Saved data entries

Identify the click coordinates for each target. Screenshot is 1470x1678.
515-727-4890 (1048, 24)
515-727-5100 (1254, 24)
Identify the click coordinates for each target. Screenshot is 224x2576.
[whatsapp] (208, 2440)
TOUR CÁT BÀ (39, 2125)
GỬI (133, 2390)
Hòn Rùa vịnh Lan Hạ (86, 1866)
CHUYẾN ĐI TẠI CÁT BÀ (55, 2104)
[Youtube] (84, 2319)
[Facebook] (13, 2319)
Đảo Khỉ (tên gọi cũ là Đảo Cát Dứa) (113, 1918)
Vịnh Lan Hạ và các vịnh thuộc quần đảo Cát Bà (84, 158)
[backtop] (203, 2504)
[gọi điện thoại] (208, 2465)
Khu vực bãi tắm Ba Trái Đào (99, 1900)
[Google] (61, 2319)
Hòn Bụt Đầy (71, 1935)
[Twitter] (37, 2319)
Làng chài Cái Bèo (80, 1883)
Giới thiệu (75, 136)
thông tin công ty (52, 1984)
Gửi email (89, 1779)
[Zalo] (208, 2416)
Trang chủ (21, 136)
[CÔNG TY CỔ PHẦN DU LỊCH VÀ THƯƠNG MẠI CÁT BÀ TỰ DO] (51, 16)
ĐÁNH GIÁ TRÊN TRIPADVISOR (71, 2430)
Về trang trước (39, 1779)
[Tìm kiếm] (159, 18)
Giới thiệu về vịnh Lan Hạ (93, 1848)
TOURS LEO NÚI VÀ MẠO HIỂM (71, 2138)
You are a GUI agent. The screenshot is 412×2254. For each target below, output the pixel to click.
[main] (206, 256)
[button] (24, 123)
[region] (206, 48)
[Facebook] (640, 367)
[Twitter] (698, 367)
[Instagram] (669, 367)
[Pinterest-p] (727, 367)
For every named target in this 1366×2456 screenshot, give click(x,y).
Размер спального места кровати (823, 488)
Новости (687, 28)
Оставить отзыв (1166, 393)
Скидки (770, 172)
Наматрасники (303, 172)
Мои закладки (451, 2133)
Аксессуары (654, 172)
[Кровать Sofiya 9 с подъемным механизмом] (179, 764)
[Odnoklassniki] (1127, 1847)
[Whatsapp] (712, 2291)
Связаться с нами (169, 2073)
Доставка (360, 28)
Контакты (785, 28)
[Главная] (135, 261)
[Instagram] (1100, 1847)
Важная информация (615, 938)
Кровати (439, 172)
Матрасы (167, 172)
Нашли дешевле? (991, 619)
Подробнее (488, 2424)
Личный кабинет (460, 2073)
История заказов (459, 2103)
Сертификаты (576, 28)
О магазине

# What you should do:
Only the lines from the first line of the records through the line containing "GỬI (133, 2390)" should be repeated, exactly as they appear.

# Solution for this exercise:
Identify the click coordinates for each target. Screenshot is 1470x1678.
515-727-4890 (1048, 24)
515-727-5100 (1254, 24)
Identify the click coordinates for each target. Screenshot is 224x2576.
[whatsapp] (208, 2440)
TOUR CÁT BÀ (39, 2125)
GỬI (133, 2390)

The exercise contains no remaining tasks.